Esta corporeidad mortal y rosa

Written on 13:55 by Eugenio Sendarrubias

Aún recuerdo aquella jornada navideña en que mi querido compañero de trabajo en la sección de libros de la FNAC San Agustín, Bruno, me recomendó un par de libros que cambiaron mi percepción literaria por completo. Los libros, decía mi profesor de Literatura Hispanoamericana en la universidad, contienen únicamente “el fiel reflejo de las cosas que le suceden al ser humano y su entorno en el transcurso de su propia historia”. Por sentirme algo indiferente con mi propia historia le exigí a Bruno que no me recomendara cualquier cosa. Quería algo verdaderamente punzante, sin rémoras, sin rebabas, algo que me marcara. Lo primero que le vino a la mente fue “La muerte de Virgilio” de Hermann Broch, obra de la cual dudo que me atreva a escribir ningún comentario jamás. La segunda inyección letal fue “Mortal y rosa” de Francisco Umbral. Recuerdo que me preguntó, antes de citar la obra del columnista, si tenía algún prejuicio político con él. Yo le aseguré que no.

La primera vez que lei a Francisco Umbral fue cuando en la más agitada adolescencia giré el diario El Mundo y vi junto a su foto el título de su columna diaria: Los placeres y los días. Por un rebote, del cual no guardo ningún dato interesante, ese era el título de uno de los primeros libros que lei en mi vida. Proust aplastó cualquier entretenimiento audiovisual durante unas horas. Aquel verano, que tenía pinta de convertirse en una colección de días infernales y excesos en kilocalorías, se terminó convirtiendo en el periodo en que conocí a tres personajes decisivos para mi: Proust, Delibes y la mujer más importante de mi vida. Fue el mismo Delibes, cuando mi madre sólo tenía diez años y yo no era ni átomo, quien enganchó a Umbral como periodista para El Norte de Castilla. Cuando Umbral tuvo 10 años, como los que tuvo mi madre, fue expulsado del colegio en Laguna de Duero y fue tachado de alumno “indómito”. Nunca más se volvió a escolarizar ni a asistir a lecciones de ningún tipo. En cierta medida, aquella fue su primera lección. No obstante, su pasión por la lectura le hizo convertirse en un autodidacta del conocimiento y compaginó dicha afición con un trabajo de botones hasta conocer a Don Miguel.

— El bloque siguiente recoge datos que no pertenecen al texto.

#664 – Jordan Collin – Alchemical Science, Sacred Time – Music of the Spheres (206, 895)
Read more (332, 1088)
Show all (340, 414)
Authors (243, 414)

El 28 de agosto de 2007 yo debería haber estado estudiando todo el día, pero me he despertado demasiado temprano y he escuchado la radio mientras desayunaba. Tras conocer la noticia, y con el avituallamiento a medio calentar, he alcanzado el libro de entre los numerosos lomos negros de la colección Cátedra -Letras Hispánicas- que da uniformidad a mi estantería. Lo he releído y me ha sabido mejor que nunca. Cada bandazo tenía mucho más sentido. Cada aspaviento entre los verbos era un acto de lujuria. La avaricia si tiene sentido cuando se puede llegar a expresar tan ferozmente con esa poesía prosaica, desgarrada por el leitmotiv de la obra. A un estudiante de periodismo no le deben enseñar nada de esto. Hoy la volatilidad de Umbral sigue siendo densa aunque, desgraciadamente, mañana dejará de ser diaria.